## Exercise instructions
[a] Answer these questions from the Easter sermon below, marking each answer (i), (ii), (iii), one per line:
(i) Who preached the sermon?
(ii) On what day and at what time was it preached?
(iii) Where was Thomas a Kempis writing from?
[b] List every person named in the Easter sermon below.
[c] Carry the Easter sermon on from the point where it stops.

Sermon preached at the Sung Eucharist on Easter Day 2025
If we want to see Easter, we must look to ourselves.
The Very Reverend Dr David Hoyle KCVO MBE Dean of Westminster
Sunday, 20th April 2025 at 10.30 AM
Two days ago, we knew where to look. On Good Friday, we looked to the cross. A large wooden cross stood just there on the floor. No missing the cross. Christians look to the cross. ‘May I never boast of anything’ said Paul ‘except the cross’. Five hundred years, writing from a little monastery in the Netherlands, Thomas a Kempis had the cross front and centre,
in the cross is everything... There is no other way to life… than the way of the holy cross... Go where you will, seek what you will, you will not find a higher way… than the way of the holy cross.

## Excerpted records
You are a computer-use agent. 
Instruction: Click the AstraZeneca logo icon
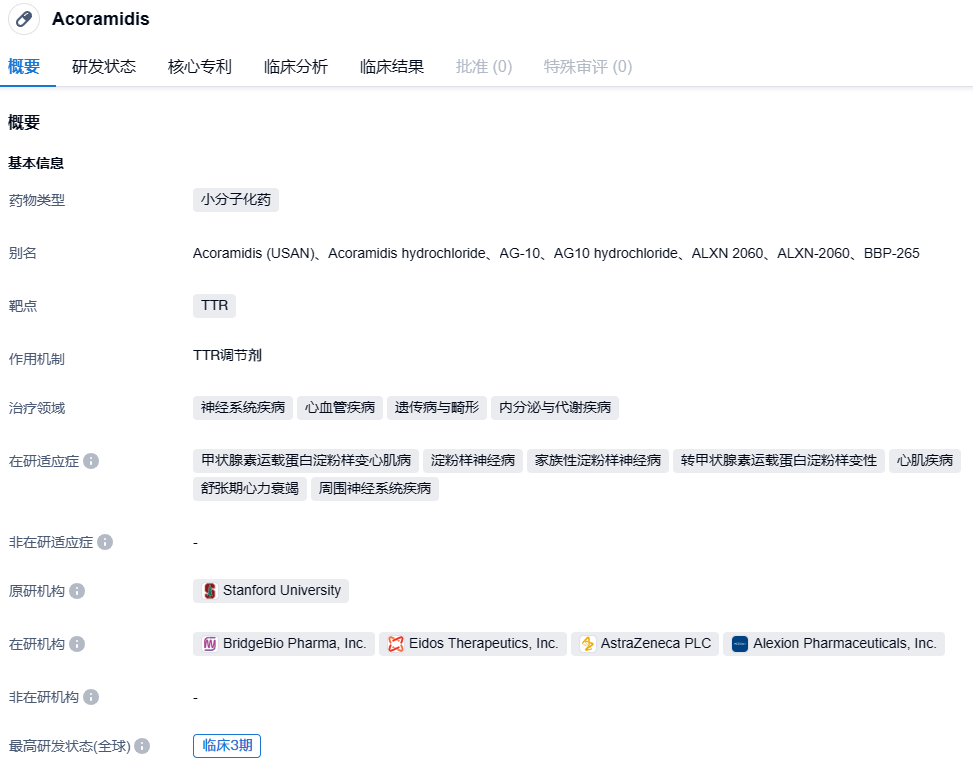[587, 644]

---

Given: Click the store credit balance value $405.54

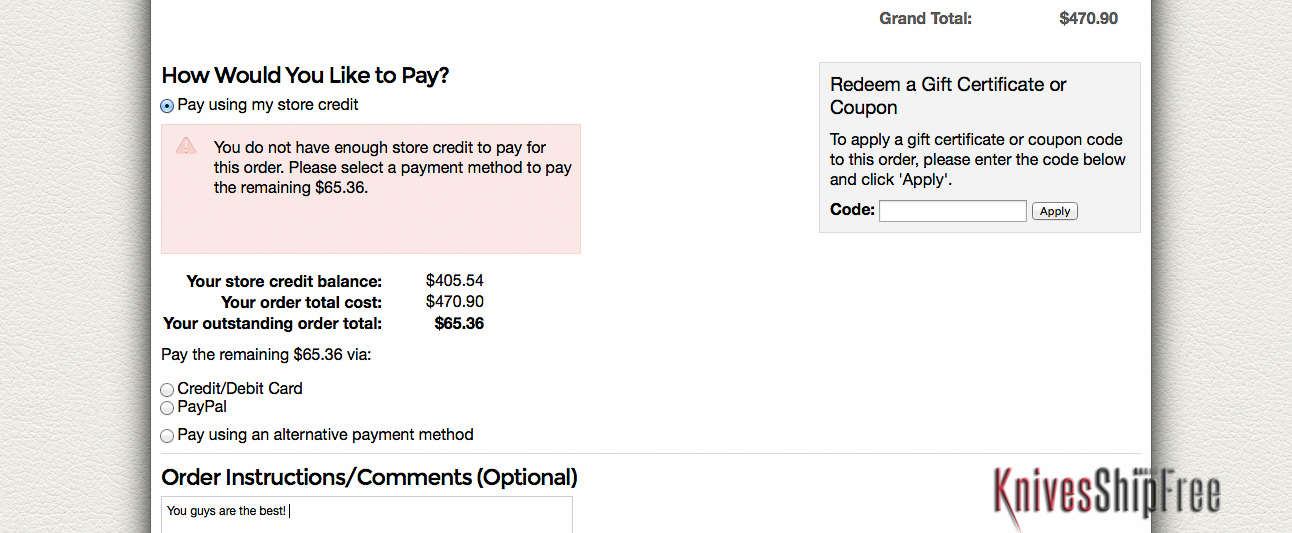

## Responses to the tasks
[a]
(i) The Very Reverend Dr David Hoyle KCVO MBE, Dean of Westminster
(ii) Sunday, 20th April 2025 at 10.30 AM
(iii) A little monastery in the Netherlands

[b]
The Very Reverend Dr David Hoyle
Paul
Thomas a Kempis

[c]
On Good Friday we know where to look. What is it like to be human? What does it mean to be God? It is like this—it is revealed on the cross. The faith of anxious priests, the politics of a cruel government and the passion of a crowd conspired, and the love and life of God bled out upon the cross. Here is our world, made and manufactured out of our anger, fashioned from our fear. This is the world as it is, decisions we make, the suffering we cannot escape, the death we cannot evade. And here, on the cross, is the life that Christ showed us that life that we so passionately refused to live. Christ showed us, offered us the life and love of God and we would not have it, could not bear it. As Charles Causley put it,
I am the great sun, but you do not see me,
I am your husband, but you turn away…
I am the truth, but you will not believe me,
I am the city where you will not stay.
On Good Friday we know where to look. We look to the cross and we see ourselves - our character - and we see love—God’s love. On Good Friday we act in character and so does God. And, by the end of Good Friday, it is only that love that is left. The cross comes down, the crowd drifts away, the body is sealed in a tomb, only the love with which Christ loved us and the love with which his followers loved him remains. Love in loss, love in absence, that is how that day ends.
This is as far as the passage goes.